:: Problem to solve ::
Give again, exactly and without pictures, the lines running from the line with "Screen dimensions: 498x450" to the end of the records below.

:: Study material ::
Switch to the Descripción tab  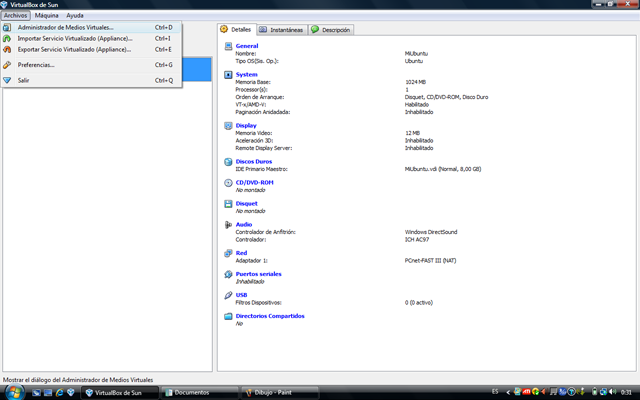pos(331,30)
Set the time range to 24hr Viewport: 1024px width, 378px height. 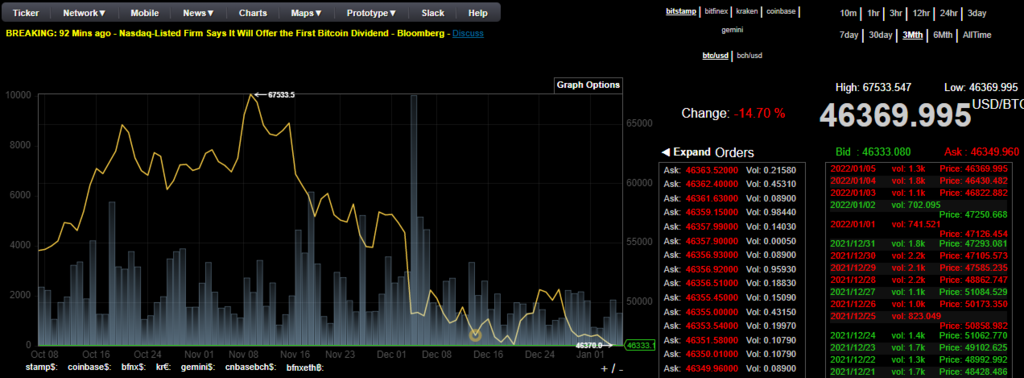pyautogui.click(x=948, y=13)
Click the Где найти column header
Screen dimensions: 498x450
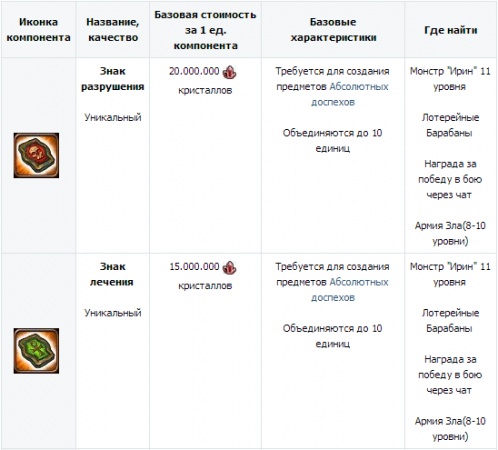pos(451,30)
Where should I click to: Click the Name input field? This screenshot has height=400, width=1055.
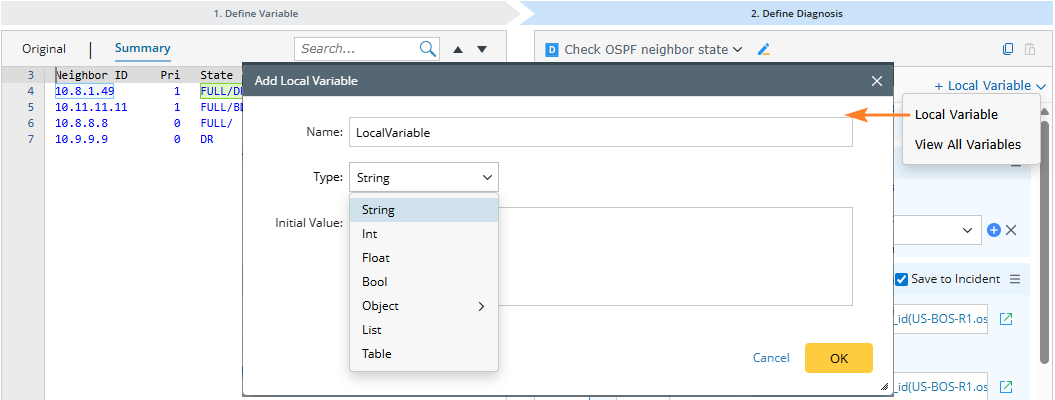click(x=600, y=132)
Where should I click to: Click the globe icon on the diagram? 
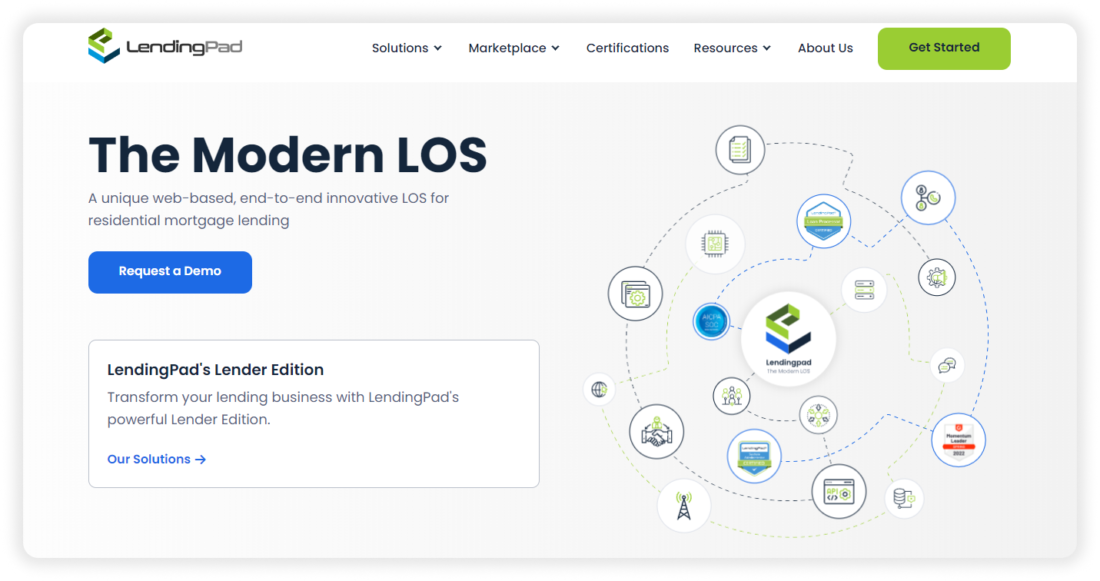(x=598, y=388)
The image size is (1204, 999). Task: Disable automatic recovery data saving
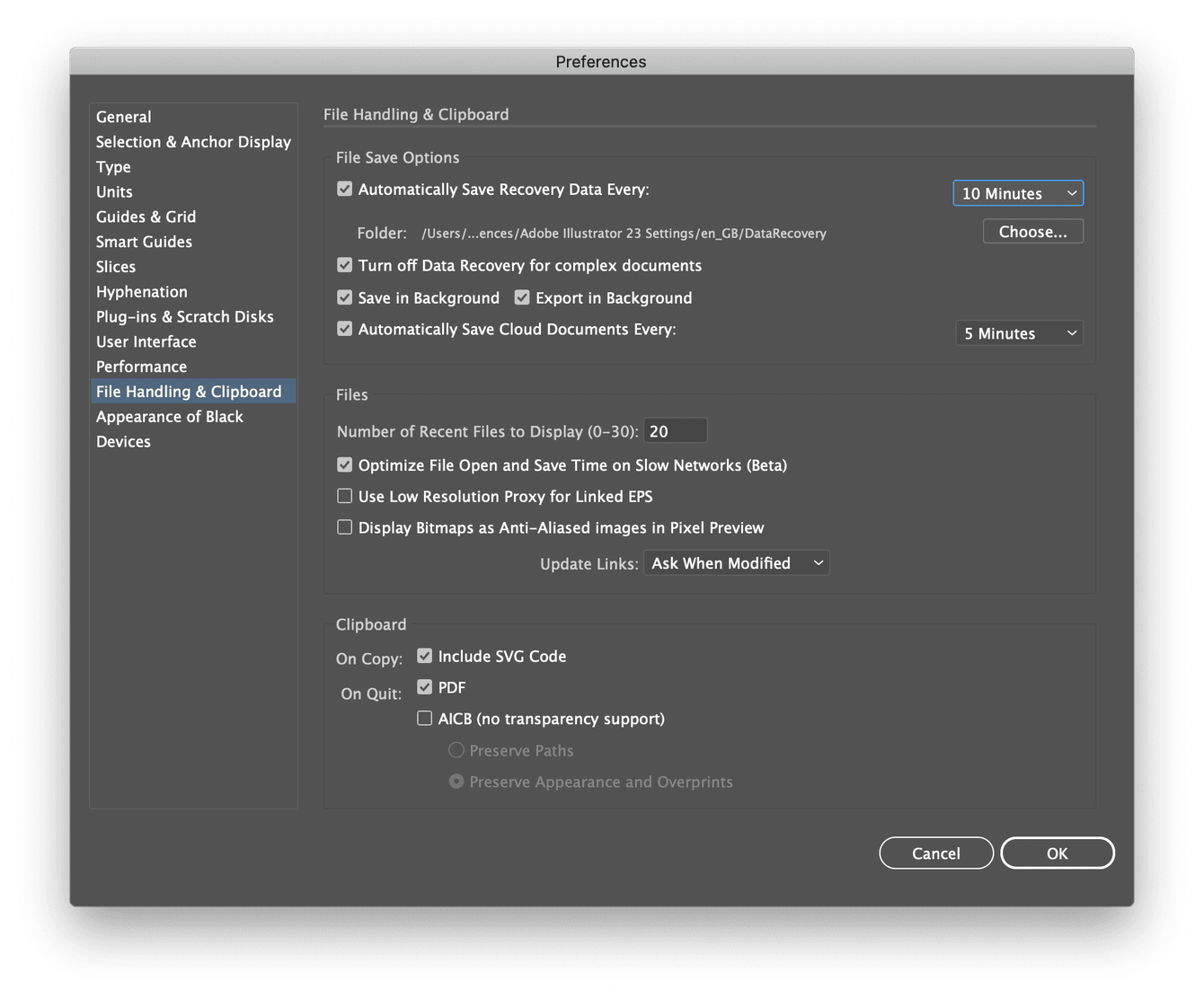[344, 189]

:: Task answer ::
Screen dimensions: 498x450
pos(451,30)
Where should I click to: Click the Name input field? This screenshot has height=400, width=1055.
click(x=600, y=132)
Where should I click to: Click the globe icon on the diagram? 
(x=598, y=388)
The image size is (1204, 999). Task: Disable automatic recovery data saving
[344, 189]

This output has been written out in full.